Había en efecto muchos aspectos que conformaban
el complejo carácter de Alfred Hitchcock. Estaba el poeta visual de la ansiedad
y el accidente que evitaba ambas cosas y que, según muchos, merece un lugar
junto con Kafka y Dostoievskí y Poe. Estaba el obsesionado técnico que
trabajaba en el negocio del cine puro, intentando a lo largo de más de medio
siglo hacer películas populares pero perfectas. Estaba el desvergonzado
imitador de un burgués inglés. Estaba el publicista que se dedicaba a la mejora
de su propia causa. Estaba el modesto hombre familiar que parecía encarnar los
valores de la clase media pese a que él viajaba en primera clase. Estaba el
mago, trabajando con luces y espejos con mano despreocupada y negro humor.
Estaba el cronista de poco comunes estados emocionales. Estaba el excelente
magnate comercial y el sufrido artista.
Su vida fue una incansable persecución de la
mejor comida y vinos y comodidades y colaboradores, pero fue también una
incansable búsqueda de la mujer ideal a la que adorar, el complemento perfecto
del frustrado chico gordo que siempre se consideraba ser. Showman y artista,
melancólico aislado y charlista divertido, gentil romántico e inflexible
manipulador, se había convertido en un depositario de todo lo contradictorio
que hay en la naturaleza humana. Sus sentimientos eran vertidos en la creación
de sorprendentes imágenes, donde ponía sus desarticulados anhelos en labios de
muchos personajes distintos; y sus más fuertes y auténticos impulsos -aquellos
que corresponden a lo demoníaco y aquellos que corresponden a lo divino- eran
transmutados del caudal de su propia frustrada y contradictoria vida.
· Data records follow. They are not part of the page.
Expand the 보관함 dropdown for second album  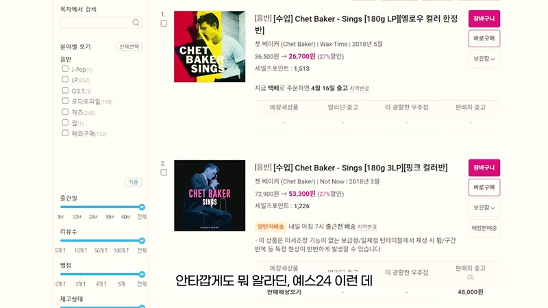484,208
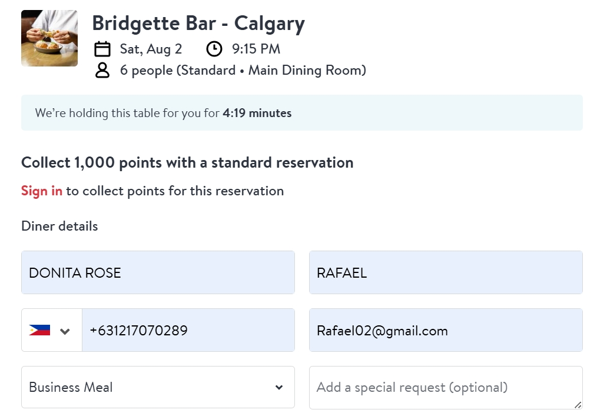Image resolution: width=597 pixels, height=413 pixels.
Task: Click the 6 people Main Dining Room text
Action: 243,71
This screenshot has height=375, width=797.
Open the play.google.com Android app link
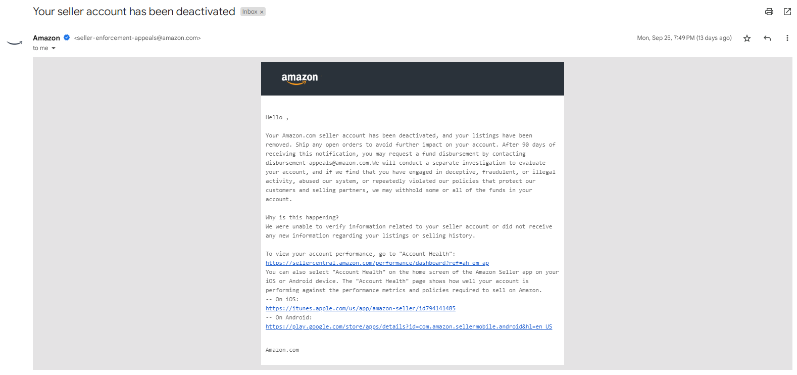point(409,326)
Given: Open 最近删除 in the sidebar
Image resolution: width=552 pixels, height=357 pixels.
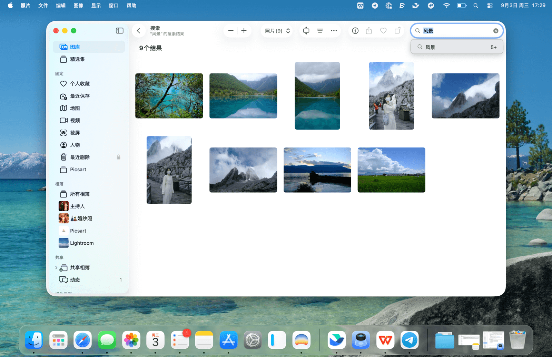Looking at the screenshot, I should coord(80,157).
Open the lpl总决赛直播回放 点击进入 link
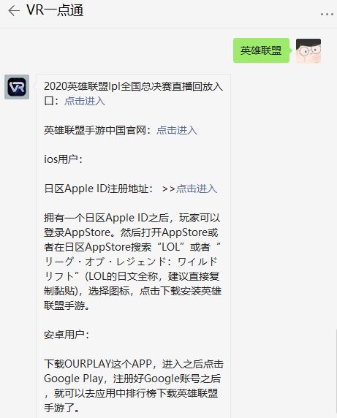This screenshot has width=337, height=418. (85, 101)
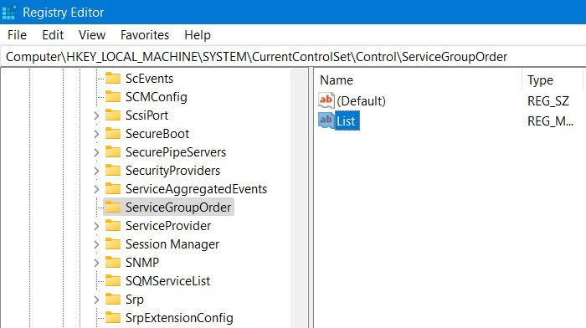586x328 pixels.
Task: Open the View menu
Action: (x=92, y=35)
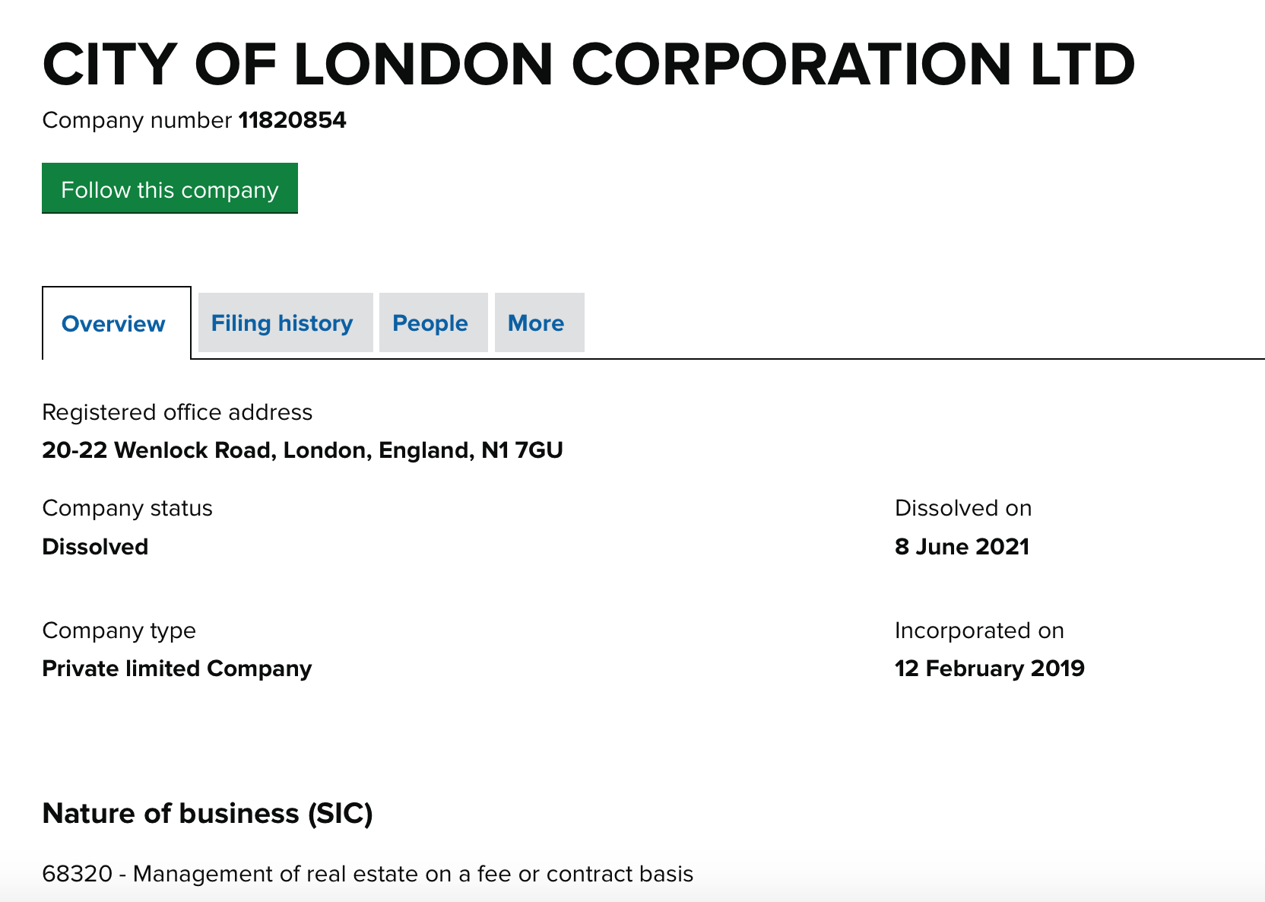Open the More tab
Image resolution: width=1265 pixels, height=902 pixels.
pos(536,323)
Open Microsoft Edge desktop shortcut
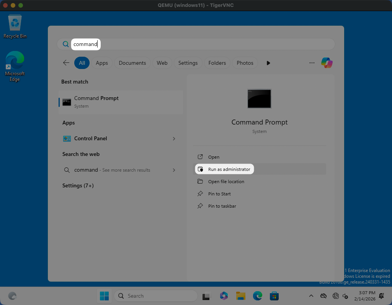Screen dimensions: 392x305 pos(15,66)
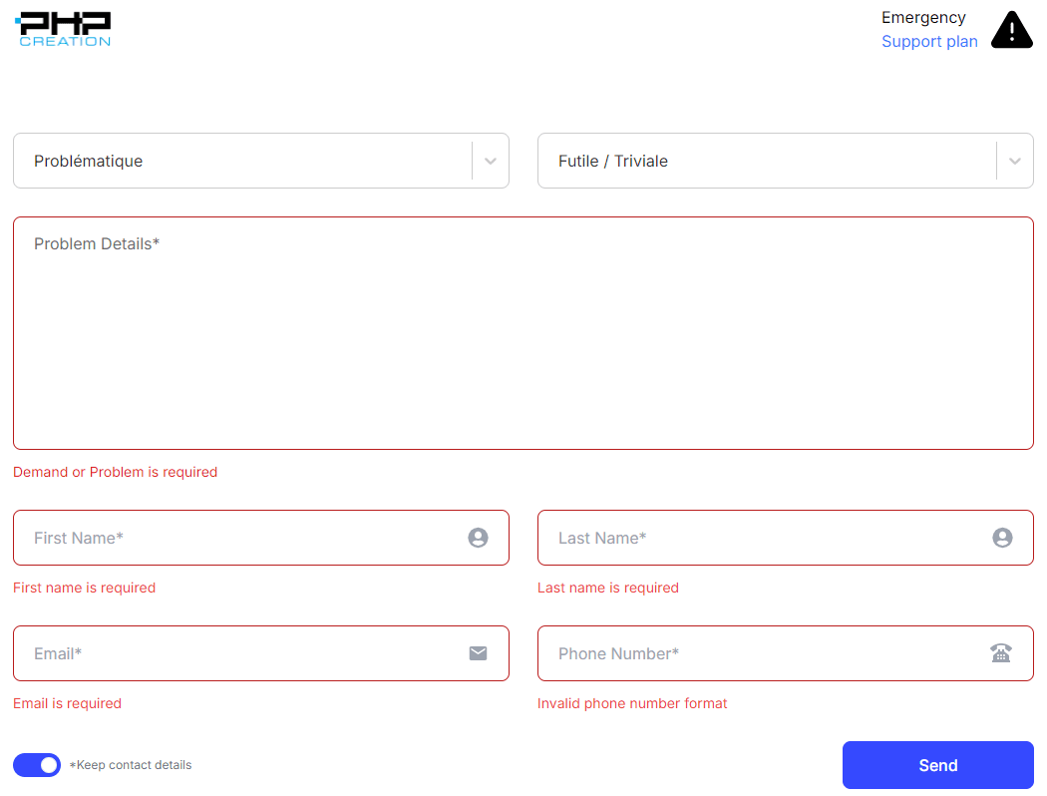Open the Support plan link
The image size is (1047, 796).
[x=929, y=41]
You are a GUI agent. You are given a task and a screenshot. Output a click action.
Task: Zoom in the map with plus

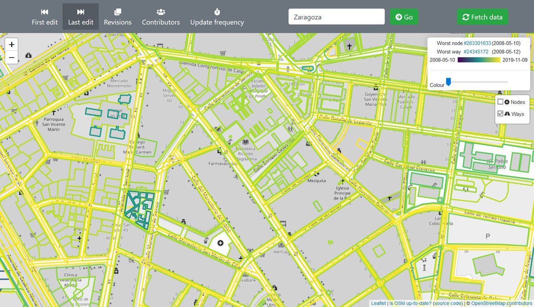12,44
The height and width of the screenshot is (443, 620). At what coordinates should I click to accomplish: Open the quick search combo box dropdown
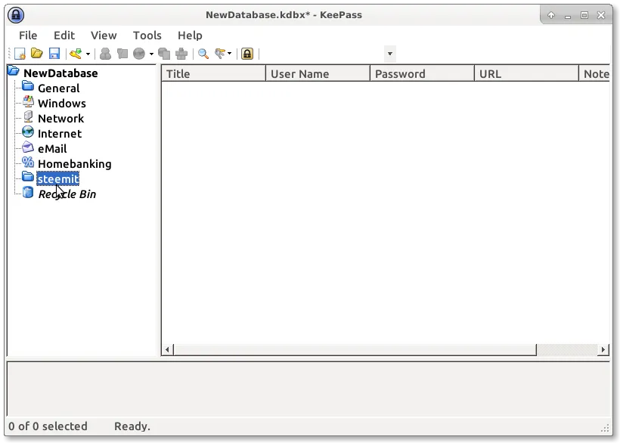pos(390,54)
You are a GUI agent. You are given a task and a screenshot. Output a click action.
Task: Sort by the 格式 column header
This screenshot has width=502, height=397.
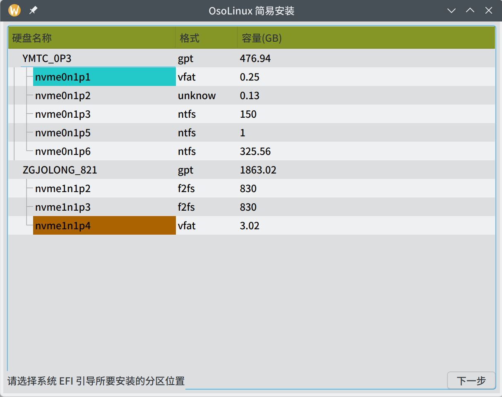(190, 38)
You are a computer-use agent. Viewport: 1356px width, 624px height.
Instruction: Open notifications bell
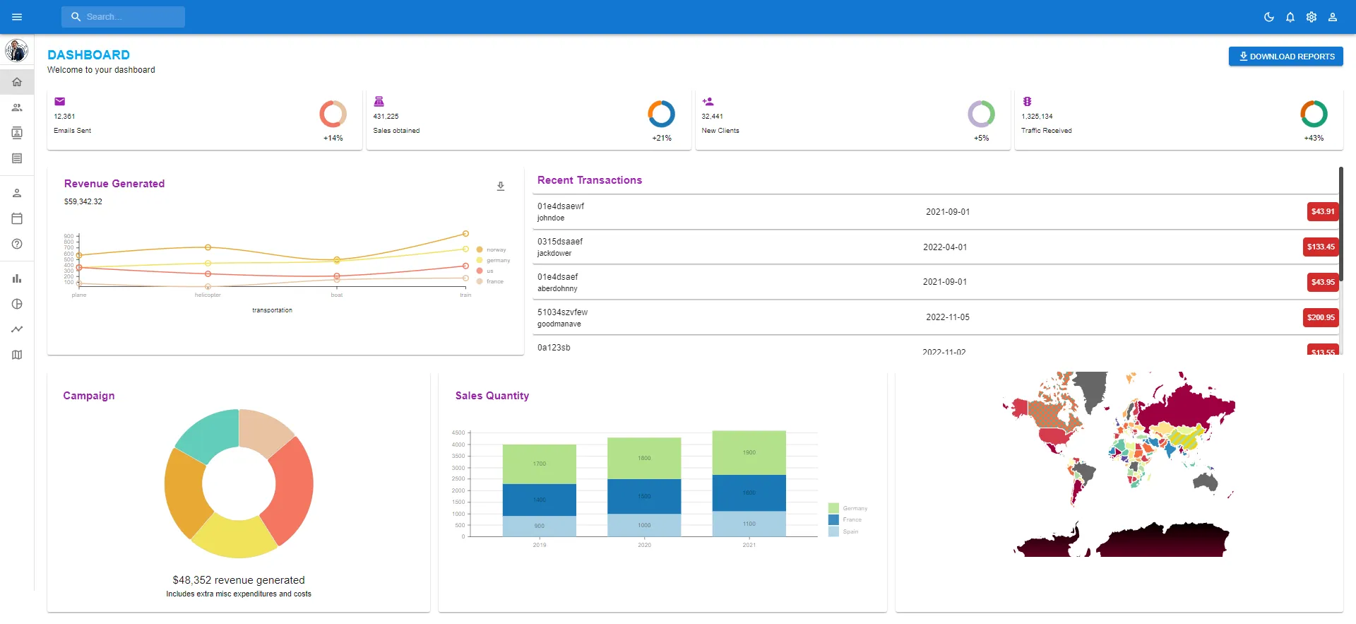point(1290,17)
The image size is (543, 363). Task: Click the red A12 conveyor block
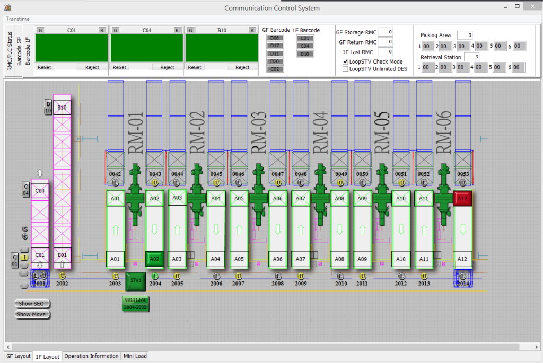[463, 199]
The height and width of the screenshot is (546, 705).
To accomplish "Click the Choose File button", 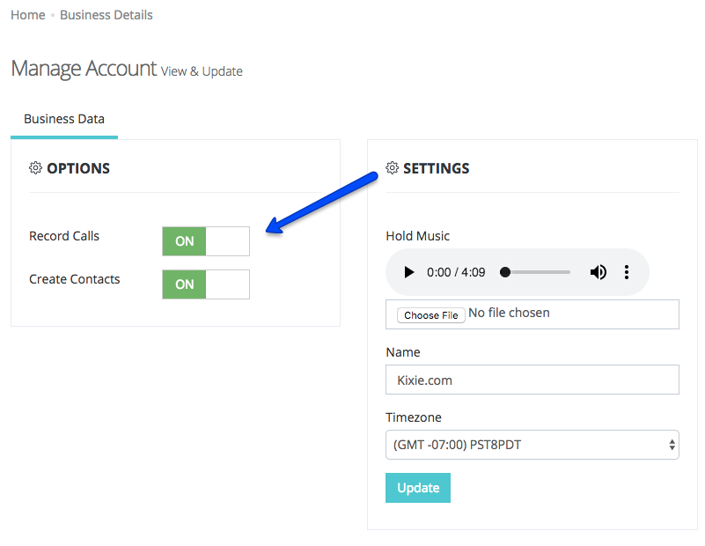I will coord(430,315).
Esto explica parcialmente por qué era tan
reticente con respecto a esa vida, porque unos pocos hechos mencionados
imprudentemente podían conducir a la gente a seguir sus huellas. Era mejor
repetir unas cuantas bromas una y otra vez, mejor contar la clara explicación
psicológica de la celda en su infancia, mejor dar la impresión de una
rígidamente adecuada vida profesional y privada, donde todo era tan pulcro como
un esquema de producción de una película. Ni siquiera la vida presumiblemente
más encantadora es tan encantadora, por supuesto, y desde el principio la de
Alfred Hitchcock estuvo de hecho jalonada de decepciones, sorpresas
desagradables, interpolaciones de caos y crueldad.